Directions for this task: Wherever the string "agent" occurs in a line of these records, report that line.

Data in this exercise:
· · ·
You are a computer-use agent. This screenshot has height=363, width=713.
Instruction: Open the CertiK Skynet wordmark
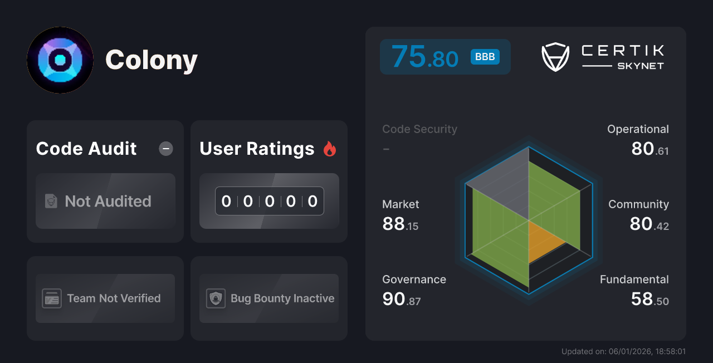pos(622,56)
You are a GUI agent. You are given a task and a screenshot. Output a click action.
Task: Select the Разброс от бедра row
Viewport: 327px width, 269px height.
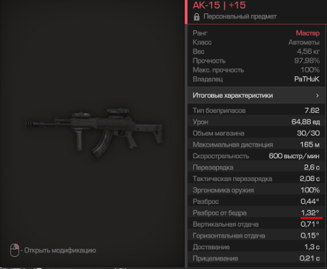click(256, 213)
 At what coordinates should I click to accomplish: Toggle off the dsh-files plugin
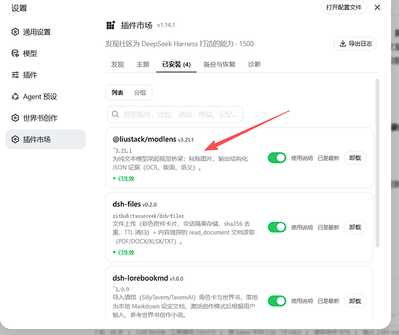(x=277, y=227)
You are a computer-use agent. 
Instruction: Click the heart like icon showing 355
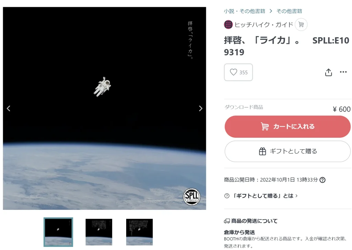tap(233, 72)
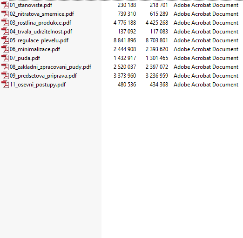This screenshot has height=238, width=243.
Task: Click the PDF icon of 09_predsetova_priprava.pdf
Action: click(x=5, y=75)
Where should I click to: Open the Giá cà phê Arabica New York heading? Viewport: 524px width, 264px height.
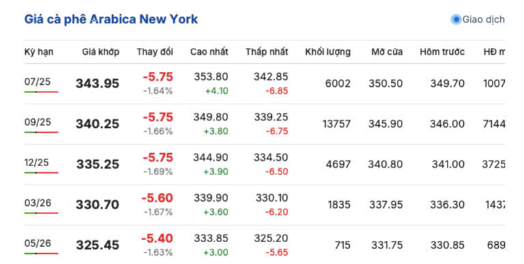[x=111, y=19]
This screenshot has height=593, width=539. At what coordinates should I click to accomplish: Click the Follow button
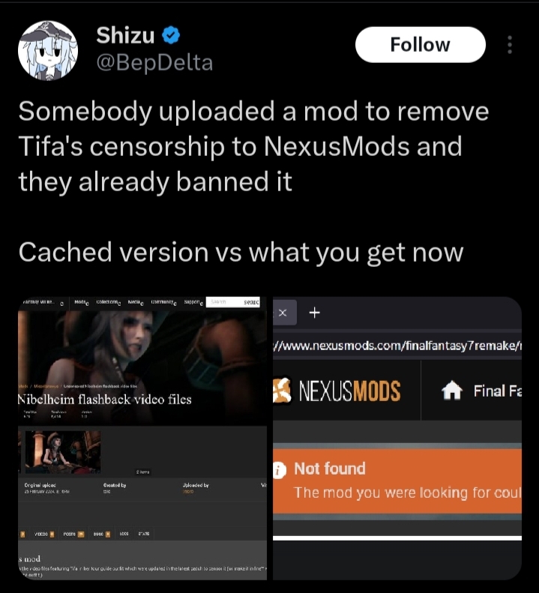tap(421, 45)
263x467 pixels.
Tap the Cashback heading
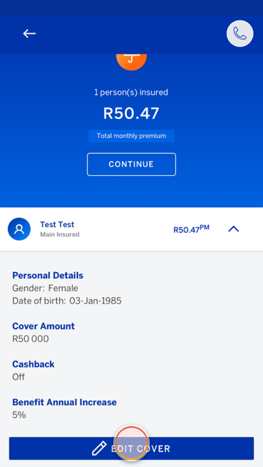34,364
· · ·
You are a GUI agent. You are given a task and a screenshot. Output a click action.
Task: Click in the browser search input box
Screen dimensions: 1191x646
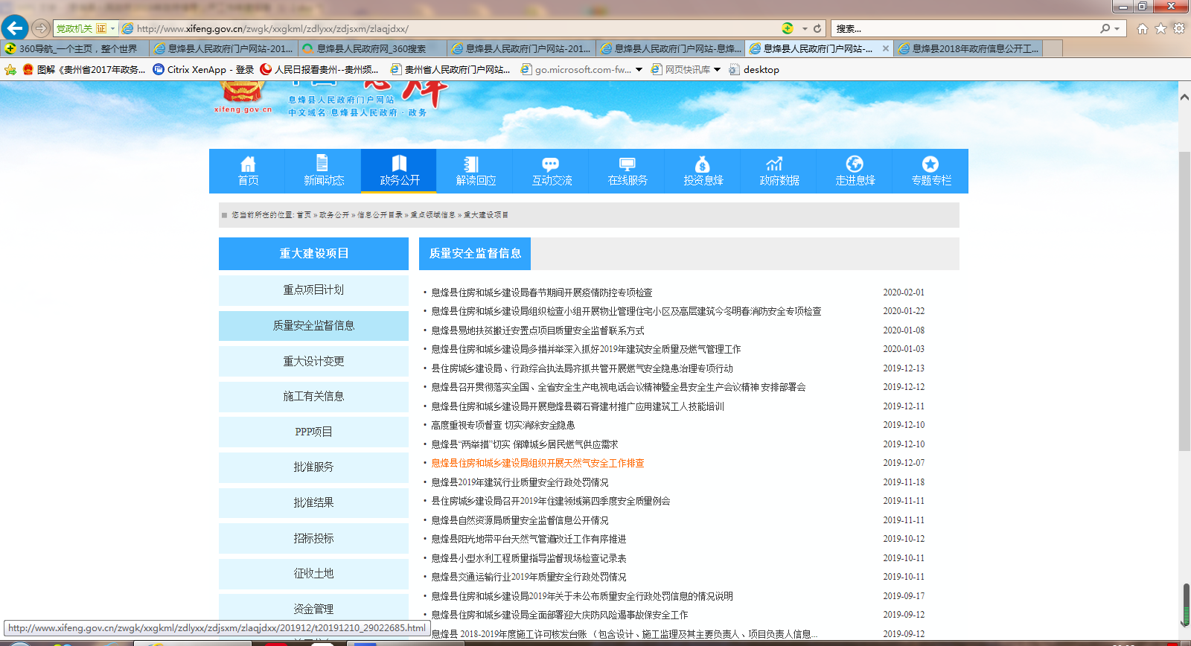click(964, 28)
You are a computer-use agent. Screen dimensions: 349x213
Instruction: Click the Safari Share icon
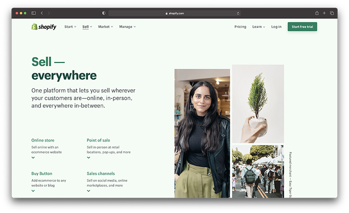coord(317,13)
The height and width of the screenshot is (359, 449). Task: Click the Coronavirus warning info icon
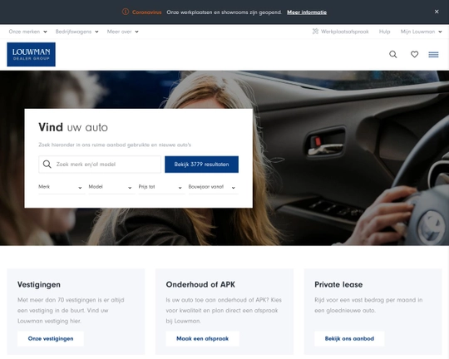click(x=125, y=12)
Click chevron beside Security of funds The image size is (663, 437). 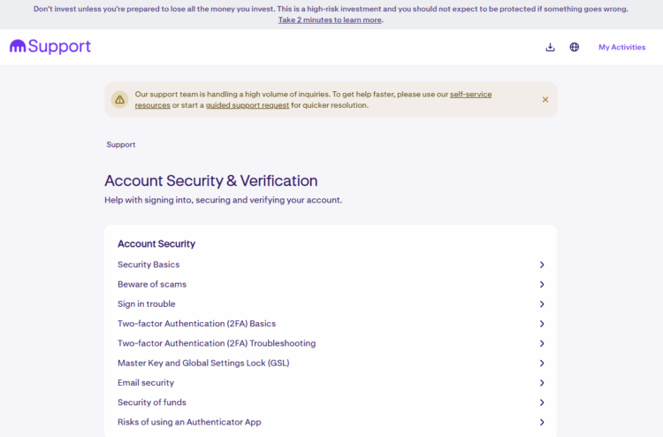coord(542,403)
· · ·
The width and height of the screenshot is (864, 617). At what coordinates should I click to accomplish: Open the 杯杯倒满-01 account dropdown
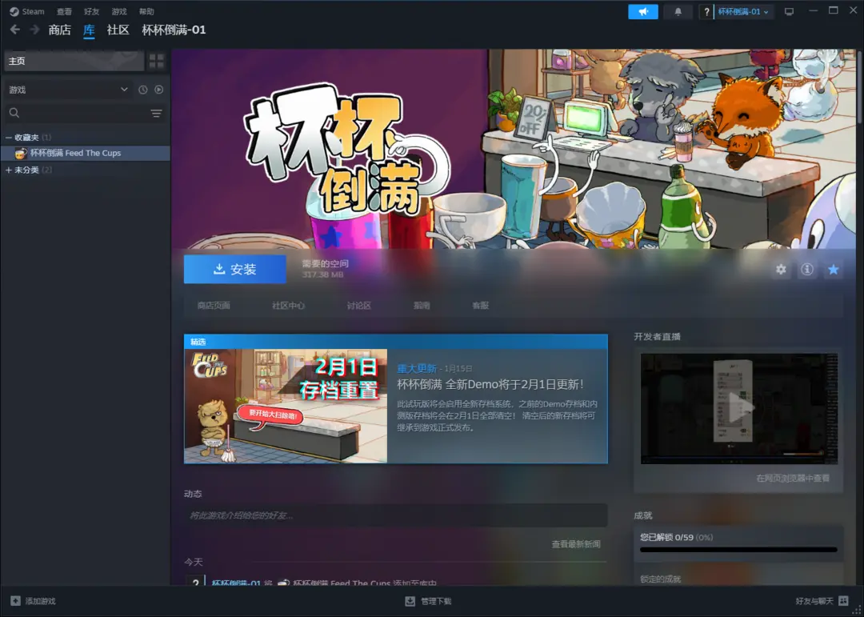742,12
· · ·
Completed exercise:
You are a computer-use agent. This screenshot has height=363, width=713.
You are a GUI agent. You are given a task and a screenshot. Output a click action.
You are a computer-use agent. 
You are a GUI agent. You are given a task and a screenshot. Output a click action.
You are a computer-use agent. Screen dimensions: 349x213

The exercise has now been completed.